- Born: 1943 (age 82–83) St. Louis, Missouri, USA
- Education: Harvard University
- Occupations: Historian, author, educator
- Spouse(s): Ann Douglas ​ ​(m. 1965, divorced)​ Elizabeth A. Fenn ​(m. 1999)​
- Genre: American history
- Subjects: Black diaspora, African American history
- Notable work: Black Majority (1974)

= Peter H. Wood =

American historian (born 1943)

Peter Hutchins Wood (born 1943 in St. Louis, Missouri) is an American historian and author of Black Majority: Negroes in Colonial South Carolina from 1670 through the Stono Rebellion (1974). It is one of the most influential books on the history of the American South of the past 50 years. A former professor at Duke University in North Carolina, Wood is an adjunct professor in the History Department at the University of Colorado Boulder, where his wife, Elizabeth A. Fenn is a professor emeritus in the History Department.

==Early life and education==
The son of Barry Wood and Mary Lee Wood, Peter H. Wood was educated at the Gilman School in Baltimore, Maryland, and Harvard University. He studied at Oxford University as a Rhodes Scholar and returned to Harvard for a Ph.D. He played lacrosse while an undergraduate at Harvard and later at Oxford.

Wood wrote the original version of Black Majority: Negroes in Colonial South Carolina from 1670 through the Stono Rebellion as his Ph.D. dissertation, which won the Albert J. Beveridge Award of the American Historical Association. Published in 1974, it was part of major revisions in the ways historians studied African-American history and American slavery in particular.
- - -
Problem:
What award did Peter H. Wood's Ph.D. dissertation win, according to his biography above?

Information supplied:
- - -
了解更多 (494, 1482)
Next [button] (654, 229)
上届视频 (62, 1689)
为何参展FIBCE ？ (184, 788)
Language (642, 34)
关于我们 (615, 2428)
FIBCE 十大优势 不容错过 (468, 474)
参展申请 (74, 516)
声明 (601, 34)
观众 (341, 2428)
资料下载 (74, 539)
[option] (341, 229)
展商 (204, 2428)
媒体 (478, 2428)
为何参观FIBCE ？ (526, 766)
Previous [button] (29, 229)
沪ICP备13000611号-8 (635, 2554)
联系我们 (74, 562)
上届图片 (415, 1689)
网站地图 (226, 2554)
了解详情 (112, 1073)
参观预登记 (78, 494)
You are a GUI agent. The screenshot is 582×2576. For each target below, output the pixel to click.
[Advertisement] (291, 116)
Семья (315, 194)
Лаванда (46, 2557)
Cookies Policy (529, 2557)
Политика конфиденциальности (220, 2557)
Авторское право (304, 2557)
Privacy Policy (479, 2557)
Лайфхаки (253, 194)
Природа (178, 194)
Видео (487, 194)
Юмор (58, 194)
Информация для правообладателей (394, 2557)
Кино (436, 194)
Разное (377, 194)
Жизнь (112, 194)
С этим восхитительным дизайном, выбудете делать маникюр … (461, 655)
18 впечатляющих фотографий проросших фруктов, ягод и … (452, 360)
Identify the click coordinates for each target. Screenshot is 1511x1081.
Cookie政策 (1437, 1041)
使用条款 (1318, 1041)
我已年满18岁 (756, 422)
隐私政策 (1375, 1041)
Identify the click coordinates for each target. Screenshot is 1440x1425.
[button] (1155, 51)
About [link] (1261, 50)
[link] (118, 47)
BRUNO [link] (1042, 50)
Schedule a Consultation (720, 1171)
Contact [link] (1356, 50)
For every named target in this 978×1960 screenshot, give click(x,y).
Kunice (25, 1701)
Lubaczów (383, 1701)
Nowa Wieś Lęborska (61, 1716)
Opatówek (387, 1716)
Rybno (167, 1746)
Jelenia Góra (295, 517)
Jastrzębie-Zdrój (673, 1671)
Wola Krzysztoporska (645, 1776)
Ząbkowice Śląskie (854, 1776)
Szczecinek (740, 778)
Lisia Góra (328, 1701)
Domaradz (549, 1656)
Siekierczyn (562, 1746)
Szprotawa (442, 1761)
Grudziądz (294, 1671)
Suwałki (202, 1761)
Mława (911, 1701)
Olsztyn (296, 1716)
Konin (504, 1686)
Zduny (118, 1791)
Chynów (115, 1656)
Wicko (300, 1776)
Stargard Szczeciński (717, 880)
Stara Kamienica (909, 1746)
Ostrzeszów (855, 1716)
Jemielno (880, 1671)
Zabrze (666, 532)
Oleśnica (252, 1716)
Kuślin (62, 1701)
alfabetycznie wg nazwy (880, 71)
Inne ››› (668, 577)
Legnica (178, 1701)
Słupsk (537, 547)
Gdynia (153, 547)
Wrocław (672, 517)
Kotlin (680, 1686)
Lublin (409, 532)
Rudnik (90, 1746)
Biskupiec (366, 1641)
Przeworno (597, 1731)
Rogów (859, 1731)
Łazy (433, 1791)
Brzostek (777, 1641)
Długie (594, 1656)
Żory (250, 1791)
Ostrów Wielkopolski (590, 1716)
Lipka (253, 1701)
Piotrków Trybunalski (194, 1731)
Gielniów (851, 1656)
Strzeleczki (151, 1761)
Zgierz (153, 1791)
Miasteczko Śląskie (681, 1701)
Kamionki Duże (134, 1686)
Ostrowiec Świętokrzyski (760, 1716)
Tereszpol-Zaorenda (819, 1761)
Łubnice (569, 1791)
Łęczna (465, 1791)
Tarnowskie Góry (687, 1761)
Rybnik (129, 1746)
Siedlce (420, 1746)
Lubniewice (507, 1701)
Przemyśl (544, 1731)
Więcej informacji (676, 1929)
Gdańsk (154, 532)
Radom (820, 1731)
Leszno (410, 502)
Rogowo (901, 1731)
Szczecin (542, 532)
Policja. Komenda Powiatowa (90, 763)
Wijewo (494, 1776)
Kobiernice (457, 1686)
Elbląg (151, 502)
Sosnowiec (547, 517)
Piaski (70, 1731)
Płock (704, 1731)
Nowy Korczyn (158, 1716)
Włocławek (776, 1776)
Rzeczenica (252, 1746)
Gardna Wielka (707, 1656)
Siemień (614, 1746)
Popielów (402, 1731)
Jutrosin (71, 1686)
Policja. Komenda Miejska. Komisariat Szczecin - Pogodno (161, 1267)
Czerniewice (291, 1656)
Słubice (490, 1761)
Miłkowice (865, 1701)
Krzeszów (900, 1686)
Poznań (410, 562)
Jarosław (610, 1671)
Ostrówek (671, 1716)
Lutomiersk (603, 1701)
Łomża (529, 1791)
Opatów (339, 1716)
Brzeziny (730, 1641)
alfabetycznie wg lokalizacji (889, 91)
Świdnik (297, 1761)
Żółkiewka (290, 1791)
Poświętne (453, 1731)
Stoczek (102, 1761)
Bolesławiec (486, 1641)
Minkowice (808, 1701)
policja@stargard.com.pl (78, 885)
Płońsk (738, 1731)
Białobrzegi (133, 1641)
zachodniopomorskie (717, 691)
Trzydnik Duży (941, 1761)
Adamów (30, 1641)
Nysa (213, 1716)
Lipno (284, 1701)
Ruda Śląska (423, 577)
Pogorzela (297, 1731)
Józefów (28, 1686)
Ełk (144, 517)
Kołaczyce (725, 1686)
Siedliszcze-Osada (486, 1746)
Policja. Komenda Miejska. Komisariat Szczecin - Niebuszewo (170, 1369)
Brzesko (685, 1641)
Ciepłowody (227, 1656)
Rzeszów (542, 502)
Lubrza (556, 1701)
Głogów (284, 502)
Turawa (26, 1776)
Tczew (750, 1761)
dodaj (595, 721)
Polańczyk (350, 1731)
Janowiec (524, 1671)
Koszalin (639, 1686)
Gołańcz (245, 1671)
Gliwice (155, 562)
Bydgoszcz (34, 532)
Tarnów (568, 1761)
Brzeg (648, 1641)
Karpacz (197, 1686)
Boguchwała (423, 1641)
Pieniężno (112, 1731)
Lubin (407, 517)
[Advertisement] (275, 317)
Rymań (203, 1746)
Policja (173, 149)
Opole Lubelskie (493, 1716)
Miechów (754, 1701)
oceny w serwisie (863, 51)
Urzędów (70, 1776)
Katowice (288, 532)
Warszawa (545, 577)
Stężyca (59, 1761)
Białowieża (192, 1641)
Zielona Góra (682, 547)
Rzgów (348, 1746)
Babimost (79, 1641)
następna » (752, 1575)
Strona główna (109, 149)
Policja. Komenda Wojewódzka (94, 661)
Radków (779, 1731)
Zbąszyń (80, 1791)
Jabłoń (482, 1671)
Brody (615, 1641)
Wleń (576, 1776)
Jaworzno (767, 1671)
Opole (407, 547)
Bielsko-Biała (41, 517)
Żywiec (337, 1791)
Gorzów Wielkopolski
- - -
The response:
The Albert J. Beveridge Award of the American Historical Association.